Ik heb een hekel aan busstations.
Of misschien alleen aan die van Den Haag CS. Ik ken eigenlijk geen andere.
Het is een deprimerende plek. Ongezellig. Grauw. Er staat altijd iemand naast je te roken (bah). Het is er altijd donker. En iedereen is stil. Onder een deken van asfaltkleurig zwijgen. Brrr.
Altijd als ik er ben, moet ik denken aan mijn tijd als stagiaire bij een chique Haags advocatenkantoor, vlakbij het station.

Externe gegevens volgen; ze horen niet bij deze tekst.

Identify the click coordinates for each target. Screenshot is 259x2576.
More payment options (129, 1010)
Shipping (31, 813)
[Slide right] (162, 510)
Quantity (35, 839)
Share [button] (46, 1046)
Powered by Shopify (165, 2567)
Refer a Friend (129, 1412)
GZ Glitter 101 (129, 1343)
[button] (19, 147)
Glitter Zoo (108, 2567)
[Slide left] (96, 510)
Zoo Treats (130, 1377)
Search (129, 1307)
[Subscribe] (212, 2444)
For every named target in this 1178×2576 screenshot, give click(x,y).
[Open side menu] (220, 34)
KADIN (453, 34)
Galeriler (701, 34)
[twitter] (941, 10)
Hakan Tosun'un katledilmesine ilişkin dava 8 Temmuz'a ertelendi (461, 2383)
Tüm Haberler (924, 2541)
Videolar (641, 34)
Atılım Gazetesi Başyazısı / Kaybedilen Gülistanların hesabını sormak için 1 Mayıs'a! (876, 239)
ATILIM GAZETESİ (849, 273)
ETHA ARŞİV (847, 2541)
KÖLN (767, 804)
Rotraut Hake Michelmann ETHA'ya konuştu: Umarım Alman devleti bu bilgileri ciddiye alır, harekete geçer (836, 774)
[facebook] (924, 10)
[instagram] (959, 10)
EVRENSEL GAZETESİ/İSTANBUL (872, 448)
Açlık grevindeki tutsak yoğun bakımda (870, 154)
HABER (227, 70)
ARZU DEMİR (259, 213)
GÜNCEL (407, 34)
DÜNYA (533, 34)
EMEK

Ik logeerde die twee maanden doordeweeks bij mijn vader en stiefmoeder in Wassenaar. En aan het einde van de dag, als ik de bus uitstapte (dezelfde die ik nu naar huis neem) en de 5 minuten naar hun huis liep en de deur open deed, was ik zo, zo blij. Dan stond er iemand die blij was me te zien, was er warmte en eten en iemand om mee te praten.
Dat was op mijn stage wel anders.
De gewoonte was, op het advocatenkantoor, om studentstagiaires aan een tafel in de bibliotheek te zetten. Helemaal achterin. Als advocaten dan iets uit te zoeken hadden, gingen ze daarheen om je een opdracht te geven. Meestal hadden ze meerdere stagiaires, maar ik was het grootste gedeelte van die twee maanden in mijn eentje.
Dat lag aan mijzelf. Je moest op zoek gaan naar werk! Vrienden maken! Het scheen dat je gewoon binnen kon lopen bij de advocaten. Er was, scheen, een ‘open door’policy’. Maar ik durfde dat niet. Advocaten die honderden guldens per uur kostten, zo maar storen met mijn onzinpraatjes.
Toegegeven, op een gegeven moment waren er een paar leuke advocaten die me wisten te vinden voor opdrachtjes in hun computerdatabase (verrassend!). Maar dat was alleen af en toe.
Er was helaas ook niemand die aan me dacht tijdens de lunch. En als ik dan toch naar beneden ging, de kantine in, wist ik niet aan welke tafel ik moest gaan zitten. Vreselijk, vreselijk.
Ik denk dat ze vonden dat Echt Talent zichzelf moet kunnen redden.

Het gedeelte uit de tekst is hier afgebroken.